Latest ‘God of War’ stands supreme

God of War is a game that defines a generation. In an age where multiplayer games are making sometimes triple what single player story-driven games are, God of War instiles a hope that story-driven games will return to the promiseland.

Kratos and Atreus bring an element to gaming that has been missing since The Last of Us. It’s a compilation of immaculate story telling, immersive gameplay and enticing lore. Its single shot camera style differs from the overhead used in the past, but the third person view feels like you are plopped in an epic tale that rivals those similar to Odysseus’ journey or the Iliad. The score, graphics and acting help instile a life-like view into a hypothetical world of Norse mythology.

The Norse setting, if anything, is a compelling reason why the story arc worked so well. The polytheism of the Scandinavian mythology offers a versatile non-linear tale where anything and everything can happen. God’s are littered everywhere in the story, making appearances of the existential beings seem anything but normal, and personified beautifully. Their lives are shrouded in mystery and take unprecedented turns at every point in the story.

It consistently sets up for curveballs and left turns at any given opportunity. It never felt like the story was setting itself up; it was never predictable. Instead, a conversation between two vengeful gods on an expedition to murder you and your young son feels utterly happenstance.

Speaking of Kratos’ son, Atreus and his father offer one of the best conversation duos in the history of gaming. While Kratos won’t contribute much with his dry personality, the chemistry between the two is believable to a whole new level. The imbalance of Kratos’ deep and threatening spartan voice and Atreus’ prepubescent one provide comedy, tragedy and everything in between.  Not to mention, quite a shocking an unforeseen ending involving the two’s peaceful end.

The simple story outline of trying to climb a mountain to spread the ashes of a mother/wife is a commonly used tale, but it is maximized by Cory Barlog’s storytelling. The climbing of the highest peak in all the realms could be done easily, with little surprising twists and turns.

However, that’s not the God of War way. Of course, everything from the undead to giant dragons hiding in the mountains live amongst the plotline.

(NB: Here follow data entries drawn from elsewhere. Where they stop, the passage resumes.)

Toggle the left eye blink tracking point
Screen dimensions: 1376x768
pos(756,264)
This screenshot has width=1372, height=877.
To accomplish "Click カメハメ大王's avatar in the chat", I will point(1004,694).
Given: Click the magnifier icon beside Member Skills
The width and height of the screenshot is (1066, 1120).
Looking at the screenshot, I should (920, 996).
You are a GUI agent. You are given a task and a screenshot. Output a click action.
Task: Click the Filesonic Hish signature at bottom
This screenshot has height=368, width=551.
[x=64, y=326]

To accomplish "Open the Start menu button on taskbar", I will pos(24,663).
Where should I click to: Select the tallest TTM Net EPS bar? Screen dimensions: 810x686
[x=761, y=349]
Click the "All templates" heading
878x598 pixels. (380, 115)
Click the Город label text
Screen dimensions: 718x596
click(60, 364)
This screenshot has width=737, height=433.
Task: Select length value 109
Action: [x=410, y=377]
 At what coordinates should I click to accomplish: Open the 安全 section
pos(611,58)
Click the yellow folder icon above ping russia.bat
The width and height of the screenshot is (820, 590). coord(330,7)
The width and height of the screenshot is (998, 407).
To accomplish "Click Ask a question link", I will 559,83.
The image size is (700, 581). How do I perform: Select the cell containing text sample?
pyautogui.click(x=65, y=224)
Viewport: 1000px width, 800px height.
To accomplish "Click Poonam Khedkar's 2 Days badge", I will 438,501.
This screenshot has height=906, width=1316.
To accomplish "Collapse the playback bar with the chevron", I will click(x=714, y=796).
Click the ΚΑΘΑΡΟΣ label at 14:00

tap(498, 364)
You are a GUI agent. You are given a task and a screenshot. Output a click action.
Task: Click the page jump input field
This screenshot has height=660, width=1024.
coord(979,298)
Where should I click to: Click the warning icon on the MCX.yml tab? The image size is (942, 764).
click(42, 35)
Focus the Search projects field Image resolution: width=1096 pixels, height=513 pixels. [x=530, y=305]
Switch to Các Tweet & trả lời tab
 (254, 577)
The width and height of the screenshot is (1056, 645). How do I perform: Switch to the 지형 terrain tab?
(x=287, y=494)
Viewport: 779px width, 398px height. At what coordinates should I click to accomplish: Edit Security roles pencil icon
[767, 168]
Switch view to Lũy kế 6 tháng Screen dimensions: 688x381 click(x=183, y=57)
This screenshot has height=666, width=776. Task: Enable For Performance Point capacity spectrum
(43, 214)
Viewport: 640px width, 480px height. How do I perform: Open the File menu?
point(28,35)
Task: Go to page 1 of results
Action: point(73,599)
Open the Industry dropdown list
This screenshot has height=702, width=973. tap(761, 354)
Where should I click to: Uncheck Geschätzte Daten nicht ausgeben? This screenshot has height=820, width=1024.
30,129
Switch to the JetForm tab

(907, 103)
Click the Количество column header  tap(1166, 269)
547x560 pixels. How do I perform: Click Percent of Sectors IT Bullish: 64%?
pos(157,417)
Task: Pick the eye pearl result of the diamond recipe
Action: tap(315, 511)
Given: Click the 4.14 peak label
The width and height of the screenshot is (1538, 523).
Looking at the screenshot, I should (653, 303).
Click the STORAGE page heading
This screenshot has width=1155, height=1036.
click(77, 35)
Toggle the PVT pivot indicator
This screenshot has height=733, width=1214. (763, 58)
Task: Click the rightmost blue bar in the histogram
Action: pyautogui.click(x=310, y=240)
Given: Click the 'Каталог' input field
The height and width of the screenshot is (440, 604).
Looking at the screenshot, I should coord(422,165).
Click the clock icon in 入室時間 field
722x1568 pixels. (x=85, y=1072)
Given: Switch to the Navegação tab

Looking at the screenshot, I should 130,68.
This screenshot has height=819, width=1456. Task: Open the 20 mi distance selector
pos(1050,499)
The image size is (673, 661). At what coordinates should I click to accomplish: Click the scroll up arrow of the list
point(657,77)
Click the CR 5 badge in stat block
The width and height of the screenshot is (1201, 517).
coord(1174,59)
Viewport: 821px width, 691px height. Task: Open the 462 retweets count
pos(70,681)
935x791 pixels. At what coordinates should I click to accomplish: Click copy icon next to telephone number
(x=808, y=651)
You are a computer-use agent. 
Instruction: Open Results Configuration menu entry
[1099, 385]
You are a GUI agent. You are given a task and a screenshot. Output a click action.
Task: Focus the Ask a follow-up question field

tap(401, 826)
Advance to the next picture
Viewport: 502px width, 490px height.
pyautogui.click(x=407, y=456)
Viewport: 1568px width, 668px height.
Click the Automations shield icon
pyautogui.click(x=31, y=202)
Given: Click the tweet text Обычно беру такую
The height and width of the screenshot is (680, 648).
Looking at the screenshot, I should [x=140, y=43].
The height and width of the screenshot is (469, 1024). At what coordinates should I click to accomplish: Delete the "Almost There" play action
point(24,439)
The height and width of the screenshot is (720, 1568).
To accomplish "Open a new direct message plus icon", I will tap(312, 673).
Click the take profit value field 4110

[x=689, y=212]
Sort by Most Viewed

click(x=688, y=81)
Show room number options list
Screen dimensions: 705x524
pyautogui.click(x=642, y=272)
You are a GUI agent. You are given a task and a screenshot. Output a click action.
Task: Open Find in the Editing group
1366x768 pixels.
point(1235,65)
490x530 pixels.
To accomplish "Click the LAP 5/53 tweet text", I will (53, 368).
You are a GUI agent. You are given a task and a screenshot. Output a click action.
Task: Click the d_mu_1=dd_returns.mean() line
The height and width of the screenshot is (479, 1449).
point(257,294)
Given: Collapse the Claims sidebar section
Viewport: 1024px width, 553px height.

But, nothing was quite as mesmerizing as the first battle. Still not over the loss of his wife, Kratos is forced to deal with the arrival and consistent agitation of the Aesir god Bolder. The no cut camera really comes into fruition here, never distancing from the action. The sounds of gods flying through rocks and canyons sucks you in, along with the movie-like battle that you are thrust into. The surround sound captivates you, while the flying fists keep you sucked in like a whirlpool.

Also, I think underrated as far as best moment in the game, is while you and Bolder stand atop the crumbling cabin where Kratos and his son reside. Atreus is in hiding, but when Bolder asks about the two beds with a devilish smirk, Kratos’ rage ensues.

It is one of the first moments in the game where we are given a look at his fatherly dedication, as well as the special attribute Spartan Rage. This overlying character flaw is a storylong item sprinkled with things like his inability to show physical love.

In another of the most underrated scenes, Kratos lays his arm over the shoulder of Atreus while they watch a lantern float to the heavens in remembrance of their fallen mother. It was one of the few tear jerking moments I’ve ever experienced in a game. The warmth toward his son that is discovered through heavy storyline events is one of the reasons that GOW’s storyline has been so highly touted.

Like a love song, the affection during the plot is something that is easily relatable to. The story is a masterpiece; an epic that should not soon be forgotten. But, I won’t forget the well crafted combat. God of War’s combat system is an art that rivals the storyline. Since it’s the most common occurrence in the game, it has to be perfected, and it was.

Kratos’ main weapon, the leviathan axe, is one of the best weapons in a single player game to date. It is devastating with it’s frozen attacks, it’s gorgeous special attacks and not to mention the satisfaction of the sound it makes returning to your hand at the press of the button. If anything, it does the best job of personifying Kratos’ personality in the form of a cold and cynical axe.

The blades of chaos, a staple in the previous games, make a return as well. Appearing after a great cinematic sequence, the blades satisfaction may be greater than that actual main weapon. The fiery combos are very fulfilling, and are an immaculate contrast to the axe.

The upgrade tree, however, is a little confusing. The only bad part about the game, the lack of upgrading virtual spectacularity, was a little disheartening. I also felt some of the upgrades to be somewhat necessary and do wish they maybe had redone the menu.

Overall, God of War is a generation game. It offers an experience unseen in games today. If given the chance, treat yourself by playing this great game. Living vicariously through Kratos and Atreus and playing through an epic like this doesn’t come often. The game is a masterpiece, a tale of a generation and something to be talked about for years to come.